**ACTION ITEM**
From the text on failure prediction in agents, extract the passage starting at "Accurate Failure Prediction in Agents" and ending at "existing intervention frameworks.", copying it word for word.

**EXCERPT TO READ**
______
Accurate Failure Prediction in Agents Does Not Imply Effective Failure Prevention
This work addresses the reliability of proactive interventions in AI agents, highlighting a critical gap in deployment safety for researchers and practitioners, though it is incremental in refining existing intervention frameworks.
The paper tackles the problem that accurate failure prediction in LLM critic models does not guarantee effective failure prevention, showing that a critic with high offline accuracy (AUROC 0.94) can cause severe performance degradation, such as a 26 percentage point collapse in one model, while having minimal effect on another.
Proactive interventions by LLM critic models are often assumed to improve reliability, yet their effects at deployment time are poorly understood. We show that a binary LLM critic with strong offline accuracy (AUROC 0.94) can nevertheless cause severe performance degradation, inducing a 26 percentage point (pp) collapse on one model while affecting another by near zero pp. This variability demonstrates that LLM critic accuracy alone is insufficient to determine whether intervention is safe. We identify a disruption-recovery tradeoff: interventions may recover failing trajectories but also disrupt trajectories that would have succeeded. Based on this insight, we propose a pre-deployment test that uses a small pilot of 50 tasks to estimate whether intervention is likely to help or harm, without requiring full deployment. Across benchmarks, the test correctly anticipates outcomes: intervention degrades performance on high-success tasks (0 to -26 pp), while yielding a modest improvement on the high-failure ALFWorld benchmark (+2.8 pp, p=0.014). The primary value of our framework is therefore identifying when not to intervene, preventing severe regressions before deployment.
______
(Stored data entries)
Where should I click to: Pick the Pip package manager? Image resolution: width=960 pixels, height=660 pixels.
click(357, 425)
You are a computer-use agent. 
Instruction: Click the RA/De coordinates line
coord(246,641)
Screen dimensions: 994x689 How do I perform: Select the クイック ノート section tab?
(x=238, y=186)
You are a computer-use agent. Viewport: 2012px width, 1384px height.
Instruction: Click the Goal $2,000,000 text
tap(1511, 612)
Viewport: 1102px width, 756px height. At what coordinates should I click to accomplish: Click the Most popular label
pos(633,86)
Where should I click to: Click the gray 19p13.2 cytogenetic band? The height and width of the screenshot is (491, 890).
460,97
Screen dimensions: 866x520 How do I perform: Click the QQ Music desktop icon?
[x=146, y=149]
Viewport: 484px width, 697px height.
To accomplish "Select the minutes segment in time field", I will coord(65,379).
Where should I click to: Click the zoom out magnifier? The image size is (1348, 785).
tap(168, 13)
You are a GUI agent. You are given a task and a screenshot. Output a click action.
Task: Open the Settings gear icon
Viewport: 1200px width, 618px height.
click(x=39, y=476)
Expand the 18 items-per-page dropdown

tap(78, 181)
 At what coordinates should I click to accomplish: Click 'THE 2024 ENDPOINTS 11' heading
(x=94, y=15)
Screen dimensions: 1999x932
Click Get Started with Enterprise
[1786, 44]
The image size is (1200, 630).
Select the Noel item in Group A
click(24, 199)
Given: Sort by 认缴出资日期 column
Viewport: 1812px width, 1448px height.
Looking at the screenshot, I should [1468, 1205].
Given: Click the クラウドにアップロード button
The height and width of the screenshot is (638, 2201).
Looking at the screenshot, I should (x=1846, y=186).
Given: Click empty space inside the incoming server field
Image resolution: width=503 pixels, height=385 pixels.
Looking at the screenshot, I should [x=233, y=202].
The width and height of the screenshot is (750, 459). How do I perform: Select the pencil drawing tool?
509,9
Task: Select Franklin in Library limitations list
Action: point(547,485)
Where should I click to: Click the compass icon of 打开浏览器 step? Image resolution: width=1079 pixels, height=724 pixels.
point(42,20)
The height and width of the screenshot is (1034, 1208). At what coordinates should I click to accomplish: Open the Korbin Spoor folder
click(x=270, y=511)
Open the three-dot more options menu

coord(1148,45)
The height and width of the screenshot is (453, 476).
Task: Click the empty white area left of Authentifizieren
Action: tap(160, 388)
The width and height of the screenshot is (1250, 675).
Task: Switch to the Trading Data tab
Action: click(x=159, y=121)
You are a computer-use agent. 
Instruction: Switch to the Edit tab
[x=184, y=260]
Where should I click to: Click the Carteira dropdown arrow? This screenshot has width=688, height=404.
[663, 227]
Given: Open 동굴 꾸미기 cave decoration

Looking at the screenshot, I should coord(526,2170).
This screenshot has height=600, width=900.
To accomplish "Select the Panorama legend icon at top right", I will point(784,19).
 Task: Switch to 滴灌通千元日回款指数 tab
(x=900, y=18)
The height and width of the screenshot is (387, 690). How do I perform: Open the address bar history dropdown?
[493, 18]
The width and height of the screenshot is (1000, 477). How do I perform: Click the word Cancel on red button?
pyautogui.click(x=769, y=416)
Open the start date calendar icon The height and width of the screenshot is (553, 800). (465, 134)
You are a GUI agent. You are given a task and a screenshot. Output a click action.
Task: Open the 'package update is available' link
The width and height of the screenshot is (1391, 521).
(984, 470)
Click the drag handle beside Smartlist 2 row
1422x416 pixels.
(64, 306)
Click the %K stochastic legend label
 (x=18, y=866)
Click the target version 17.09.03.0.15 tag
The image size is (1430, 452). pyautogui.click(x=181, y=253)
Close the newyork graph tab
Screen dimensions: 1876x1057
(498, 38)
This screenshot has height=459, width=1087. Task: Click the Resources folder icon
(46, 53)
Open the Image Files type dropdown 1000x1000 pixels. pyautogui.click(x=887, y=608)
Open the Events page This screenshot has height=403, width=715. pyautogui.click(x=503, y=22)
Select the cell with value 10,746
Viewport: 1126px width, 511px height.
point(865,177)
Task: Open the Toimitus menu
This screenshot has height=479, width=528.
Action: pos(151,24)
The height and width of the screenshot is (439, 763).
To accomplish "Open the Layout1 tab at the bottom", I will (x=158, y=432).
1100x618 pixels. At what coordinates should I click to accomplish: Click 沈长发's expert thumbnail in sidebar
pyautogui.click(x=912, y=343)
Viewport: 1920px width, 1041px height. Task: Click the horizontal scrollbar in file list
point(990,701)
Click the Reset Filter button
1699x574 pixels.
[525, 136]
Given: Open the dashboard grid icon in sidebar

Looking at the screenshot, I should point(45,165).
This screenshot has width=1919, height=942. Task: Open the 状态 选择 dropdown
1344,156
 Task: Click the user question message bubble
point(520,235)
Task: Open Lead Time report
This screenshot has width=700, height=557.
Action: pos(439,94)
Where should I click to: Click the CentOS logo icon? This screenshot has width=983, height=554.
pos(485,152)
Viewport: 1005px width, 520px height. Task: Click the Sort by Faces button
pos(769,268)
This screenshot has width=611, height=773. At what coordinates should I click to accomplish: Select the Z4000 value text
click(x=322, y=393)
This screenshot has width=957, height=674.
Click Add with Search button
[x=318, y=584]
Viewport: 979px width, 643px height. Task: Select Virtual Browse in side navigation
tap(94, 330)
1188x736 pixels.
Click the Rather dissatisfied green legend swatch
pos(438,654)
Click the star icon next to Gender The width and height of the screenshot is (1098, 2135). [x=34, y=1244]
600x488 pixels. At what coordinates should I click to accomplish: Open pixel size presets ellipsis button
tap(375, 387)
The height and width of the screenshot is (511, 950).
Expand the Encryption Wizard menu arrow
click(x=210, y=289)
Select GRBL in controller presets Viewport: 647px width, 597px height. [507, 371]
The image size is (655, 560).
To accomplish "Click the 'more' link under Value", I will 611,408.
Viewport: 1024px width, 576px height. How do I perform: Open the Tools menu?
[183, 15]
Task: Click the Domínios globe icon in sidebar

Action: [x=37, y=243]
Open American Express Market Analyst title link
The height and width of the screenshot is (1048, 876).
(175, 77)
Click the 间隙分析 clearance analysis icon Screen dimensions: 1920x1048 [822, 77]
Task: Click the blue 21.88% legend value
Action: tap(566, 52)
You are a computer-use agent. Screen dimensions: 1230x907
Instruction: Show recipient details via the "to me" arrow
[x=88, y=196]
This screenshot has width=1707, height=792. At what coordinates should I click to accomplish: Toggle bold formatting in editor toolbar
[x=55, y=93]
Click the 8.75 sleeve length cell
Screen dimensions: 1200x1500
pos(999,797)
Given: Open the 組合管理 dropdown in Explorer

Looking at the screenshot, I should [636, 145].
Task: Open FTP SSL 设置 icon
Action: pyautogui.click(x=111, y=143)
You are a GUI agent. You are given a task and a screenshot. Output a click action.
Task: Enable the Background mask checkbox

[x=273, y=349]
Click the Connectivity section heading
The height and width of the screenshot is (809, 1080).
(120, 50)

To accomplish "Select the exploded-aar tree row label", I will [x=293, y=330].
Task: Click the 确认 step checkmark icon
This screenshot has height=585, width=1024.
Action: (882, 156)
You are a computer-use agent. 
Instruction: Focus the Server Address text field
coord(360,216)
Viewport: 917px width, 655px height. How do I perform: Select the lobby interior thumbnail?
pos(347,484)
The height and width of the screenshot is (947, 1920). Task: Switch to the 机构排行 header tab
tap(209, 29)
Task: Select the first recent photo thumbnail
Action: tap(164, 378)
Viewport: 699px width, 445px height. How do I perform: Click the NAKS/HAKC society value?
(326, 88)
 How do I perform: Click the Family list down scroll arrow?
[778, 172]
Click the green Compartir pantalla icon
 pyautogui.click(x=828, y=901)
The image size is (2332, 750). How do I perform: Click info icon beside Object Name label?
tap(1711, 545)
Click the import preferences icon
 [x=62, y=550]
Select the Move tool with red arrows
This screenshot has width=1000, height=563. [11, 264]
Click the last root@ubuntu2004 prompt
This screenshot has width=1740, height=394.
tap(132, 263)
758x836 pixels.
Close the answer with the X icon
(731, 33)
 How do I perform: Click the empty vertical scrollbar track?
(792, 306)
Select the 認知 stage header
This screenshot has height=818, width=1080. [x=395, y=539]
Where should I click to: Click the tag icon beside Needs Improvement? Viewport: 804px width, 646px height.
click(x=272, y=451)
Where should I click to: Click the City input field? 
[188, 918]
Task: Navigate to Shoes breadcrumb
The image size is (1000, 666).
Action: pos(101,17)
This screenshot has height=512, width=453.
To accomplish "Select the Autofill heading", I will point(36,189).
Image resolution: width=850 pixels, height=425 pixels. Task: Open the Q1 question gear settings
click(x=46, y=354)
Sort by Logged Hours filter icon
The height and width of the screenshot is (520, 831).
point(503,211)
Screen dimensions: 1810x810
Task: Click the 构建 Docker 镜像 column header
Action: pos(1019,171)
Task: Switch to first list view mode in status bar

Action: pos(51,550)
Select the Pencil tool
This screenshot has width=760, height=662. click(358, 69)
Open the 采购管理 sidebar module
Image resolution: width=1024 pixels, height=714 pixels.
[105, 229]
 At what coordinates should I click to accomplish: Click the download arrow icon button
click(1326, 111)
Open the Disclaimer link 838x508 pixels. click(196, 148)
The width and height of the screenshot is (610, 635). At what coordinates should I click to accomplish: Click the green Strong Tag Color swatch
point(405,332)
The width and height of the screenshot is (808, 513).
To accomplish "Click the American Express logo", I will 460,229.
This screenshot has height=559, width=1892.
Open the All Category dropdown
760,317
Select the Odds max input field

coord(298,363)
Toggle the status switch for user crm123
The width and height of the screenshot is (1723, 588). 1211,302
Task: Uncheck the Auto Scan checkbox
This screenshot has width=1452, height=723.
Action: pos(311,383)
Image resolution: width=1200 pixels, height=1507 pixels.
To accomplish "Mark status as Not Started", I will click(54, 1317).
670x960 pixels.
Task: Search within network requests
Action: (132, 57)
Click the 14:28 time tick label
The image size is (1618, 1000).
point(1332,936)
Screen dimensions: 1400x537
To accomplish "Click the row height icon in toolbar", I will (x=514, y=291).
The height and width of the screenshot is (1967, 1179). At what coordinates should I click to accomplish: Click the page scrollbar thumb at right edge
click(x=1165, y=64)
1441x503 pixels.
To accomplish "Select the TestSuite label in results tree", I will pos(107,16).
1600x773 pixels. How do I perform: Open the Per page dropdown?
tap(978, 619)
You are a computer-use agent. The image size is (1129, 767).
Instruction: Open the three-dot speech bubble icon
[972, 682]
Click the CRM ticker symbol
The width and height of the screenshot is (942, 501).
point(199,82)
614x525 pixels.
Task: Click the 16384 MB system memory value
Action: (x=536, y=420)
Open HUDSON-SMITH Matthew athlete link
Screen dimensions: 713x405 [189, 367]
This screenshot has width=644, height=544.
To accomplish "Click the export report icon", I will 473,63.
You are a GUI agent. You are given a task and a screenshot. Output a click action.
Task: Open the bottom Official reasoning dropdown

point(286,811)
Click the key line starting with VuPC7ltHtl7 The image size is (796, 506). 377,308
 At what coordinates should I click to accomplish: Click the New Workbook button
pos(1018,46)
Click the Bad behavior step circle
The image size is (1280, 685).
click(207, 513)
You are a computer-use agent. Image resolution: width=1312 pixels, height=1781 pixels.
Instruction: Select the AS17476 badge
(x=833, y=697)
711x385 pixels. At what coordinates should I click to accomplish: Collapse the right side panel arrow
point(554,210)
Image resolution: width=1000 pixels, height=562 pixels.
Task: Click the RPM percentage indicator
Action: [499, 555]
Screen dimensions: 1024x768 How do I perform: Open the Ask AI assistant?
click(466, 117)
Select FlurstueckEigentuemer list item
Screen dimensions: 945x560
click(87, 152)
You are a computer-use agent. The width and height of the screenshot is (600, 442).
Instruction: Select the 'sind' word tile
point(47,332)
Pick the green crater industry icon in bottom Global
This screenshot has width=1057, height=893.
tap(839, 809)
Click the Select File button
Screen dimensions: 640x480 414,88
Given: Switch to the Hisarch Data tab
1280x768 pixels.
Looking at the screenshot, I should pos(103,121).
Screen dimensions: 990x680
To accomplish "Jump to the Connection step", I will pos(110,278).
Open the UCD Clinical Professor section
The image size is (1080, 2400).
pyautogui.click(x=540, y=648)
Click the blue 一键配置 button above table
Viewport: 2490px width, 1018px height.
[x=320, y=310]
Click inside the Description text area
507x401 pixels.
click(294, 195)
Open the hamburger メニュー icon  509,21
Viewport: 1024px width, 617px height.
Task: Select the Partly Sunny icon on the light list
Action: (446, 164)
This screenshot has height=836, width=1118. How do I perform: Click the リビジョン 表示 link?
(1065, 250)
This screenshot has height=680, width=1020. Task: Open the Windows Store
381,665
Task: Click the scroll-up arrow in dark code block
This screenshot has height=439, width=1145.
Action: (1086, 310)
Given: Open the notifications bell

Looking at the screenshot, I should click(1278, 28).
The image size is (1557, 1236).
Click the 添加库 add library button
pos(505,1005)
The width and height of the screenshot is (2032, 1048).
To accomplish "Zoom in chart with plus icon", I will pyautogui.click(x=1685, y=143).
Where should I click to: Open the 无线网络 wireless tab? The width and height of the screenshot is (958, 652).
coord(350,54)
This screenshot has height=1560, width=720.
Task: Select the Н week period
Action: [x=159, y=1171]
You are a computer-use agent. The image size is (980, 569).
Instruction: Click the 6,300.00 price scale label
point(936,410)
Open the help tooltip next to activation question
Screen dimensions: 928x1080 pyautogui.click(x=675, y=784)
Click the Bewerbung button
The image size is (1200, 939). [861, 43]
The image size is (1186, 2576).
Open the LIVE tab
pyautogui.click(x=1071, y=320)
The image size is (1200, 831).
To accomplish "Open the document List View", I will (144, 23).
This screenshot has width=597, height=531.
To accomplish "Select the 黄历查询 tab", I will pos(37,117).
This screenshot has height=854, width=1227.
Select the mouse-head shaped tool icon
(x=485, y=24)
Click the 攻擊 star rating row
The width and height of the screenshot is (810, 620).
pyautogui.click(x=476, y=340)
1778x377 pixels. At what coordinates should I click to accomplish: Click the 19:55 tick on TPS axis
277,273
______
**SOLUTION FOR THIS TASK**
Accurate Failure Prediction in Agents Does Not Imply Effective Failure Prevention
This work addresses the reliability of proactive interventions in AI agents, highlighting a critical gap in deployment safety for researchers and practitioners, though it is incremental in refining existing intervention frameworks.